Traditional boats in the petri dish – understanding cultural evolution via canoe design

Nothing quite like an academic article on a Friday night to really get you going… and yet, its true. I just was reviewing a piece from a year ago in the Proceedings of the National Academy of Sciences of the United States of America. Deborah S. Rogers and
Paul R. Ehrlich contributed the piece “Natural selection and cultural rates of change”, a fascinating argument in favor of an evolutionary view of cultural changing using design features of Polynesian canoes. Sound good now?

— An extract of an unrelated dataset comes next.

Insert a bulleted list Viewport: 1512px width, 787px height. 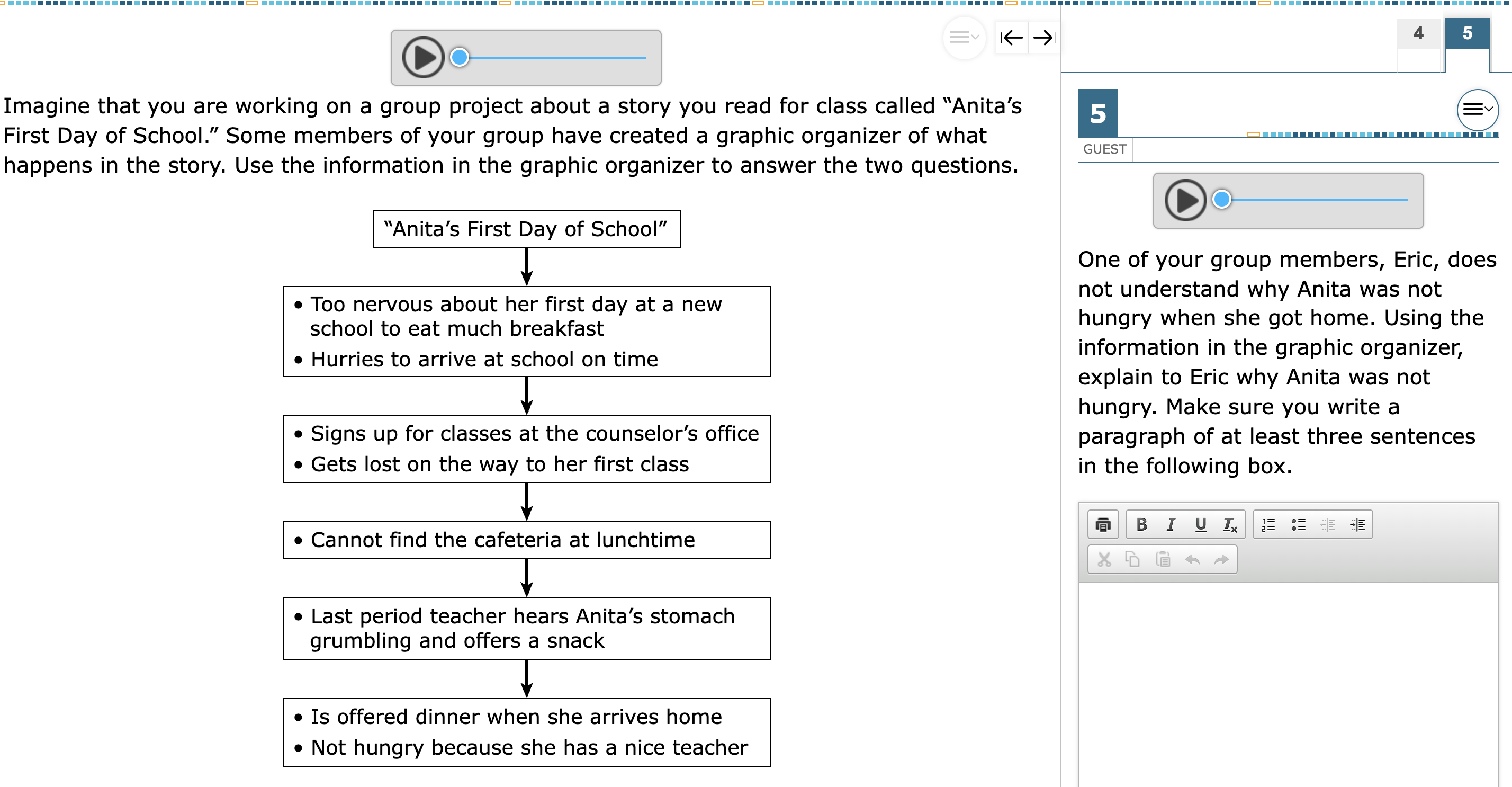1298,524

Using Haddon and Hornell’s book Canoes of Oceania, Bishop Museum Press, Honolulu, Hawai’i (excerpts here), Rogers and Ehrlich map out key design features, breaking them into functional elements (e.g., styles of lashing or shape of the iako) and symbolic traits (e.g., inlay patterns or figureheads). They pumped this data into statistical analyses I cannot hope to explain and showed that functional elements were much more stable in terms of amount of change than symbolic elements. In their words:

This result indicates that functional traits have changed at a significantly slower rate than have symbolic traits. This lower rate of turnover, taken at face value, suggests that the functional elements of canoe design were subject to a regime of negative (purifying) selective pressure on the whole, presumably through differential fishing yields, migration success, or survival of the canoe’s occupants.

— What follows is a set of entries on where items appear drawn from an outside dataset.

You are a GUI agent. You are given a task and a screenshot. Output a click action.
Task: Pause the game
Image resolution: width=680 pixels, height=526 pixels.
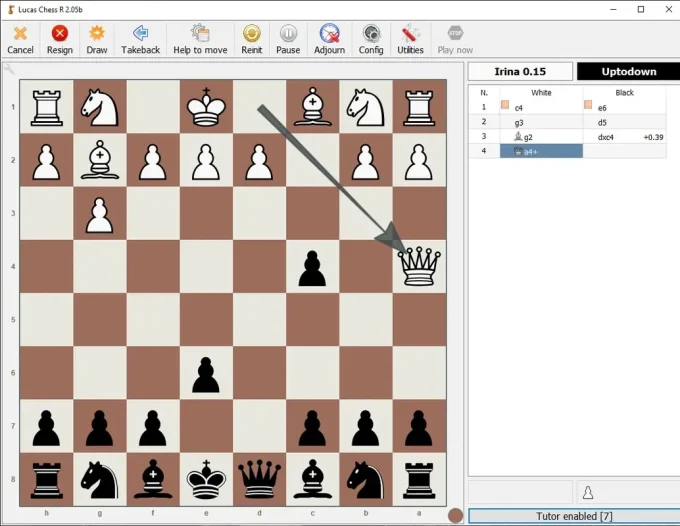tap(288, 39)
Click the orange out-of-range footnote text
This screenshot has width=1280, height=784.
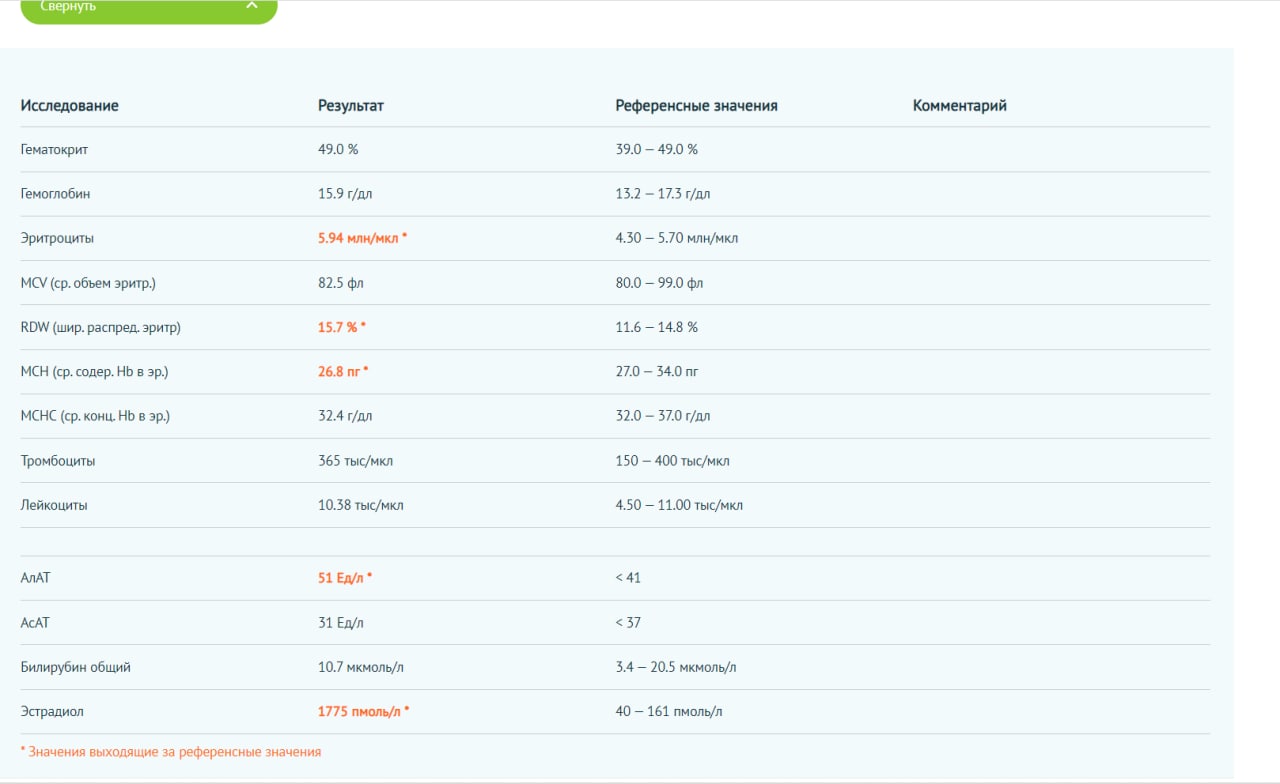[x=171, y=751]
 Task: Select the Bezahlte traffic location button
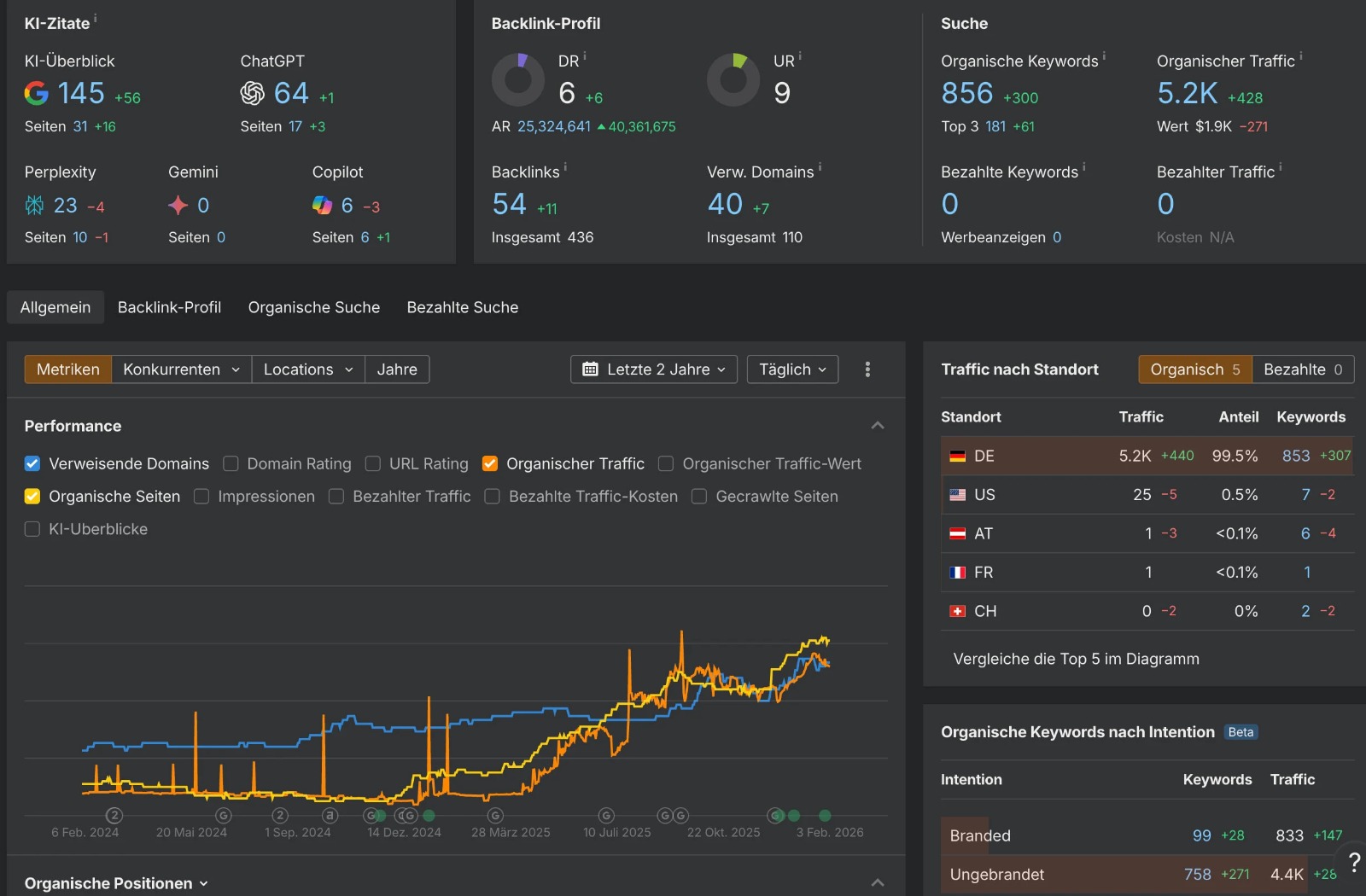[x=1302, y=369]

Basically, functional elements determine boat performance and, since we are not talking about yachts here, this is serious survival stuff. That which did well stuck and stuck hard. The symbolic stuff conferred no big advantage and was subject to creativity and unique expression.

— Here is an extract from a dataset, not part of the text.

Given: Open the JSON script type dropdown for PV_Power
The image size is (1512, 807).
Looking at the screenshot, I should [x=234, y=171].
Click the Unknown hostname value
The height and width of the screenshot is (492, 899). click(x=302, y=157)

I love that these amazing canoes can contribute to social science in this way and if we have another vehicle to appreciate the “designers” of yore, its all for the good. I guess I can’t help but wonder why sucha conclusion took so long to drop into the literature. Of course things work this way, and it was as true in New England and the North Sea as it was in Tahiti and Tonga. All designers mixed tried and true functional elements (even before there was a science of naval architecture) with their own particular ideas to create their new boats. Success of new ideas was fairly ruthlessly judged on the fisheries and shipping lanes and truly high value functional design elements carried on. It would be interesting to try the same exercise with “Western” work boats of various flavors. Nice work, professors!

By the way, thanks to Kris’s Archaeology Blog and Discover Magazine for help finding this research.

2 Comments for “Traditional boats in the petri dish – understanding cultural evolution via canoe design”

Tony

says:

I would like to say you seem to have missed the great Maori canoes from NZ on your map. In the last twenty years or so there has been a revival by Maori tribes who now own big carved Maori canoes that can be paddled and sailed with at least 100 men. They are sea going canoes and have been carved out of large Kauri logs.Though I do know of one which was a plastic fantastic. Look at the aucklandmuseum.com site.also TePapa which is the museum in Wellington Look around NZ websites also.
sincerely Tony

says:

Hi Tony. Thanks for visiting and for the recommendation. I hope my readers will offer suggestion s like this to fill out the map. I’ll take a look at these boats and add them in.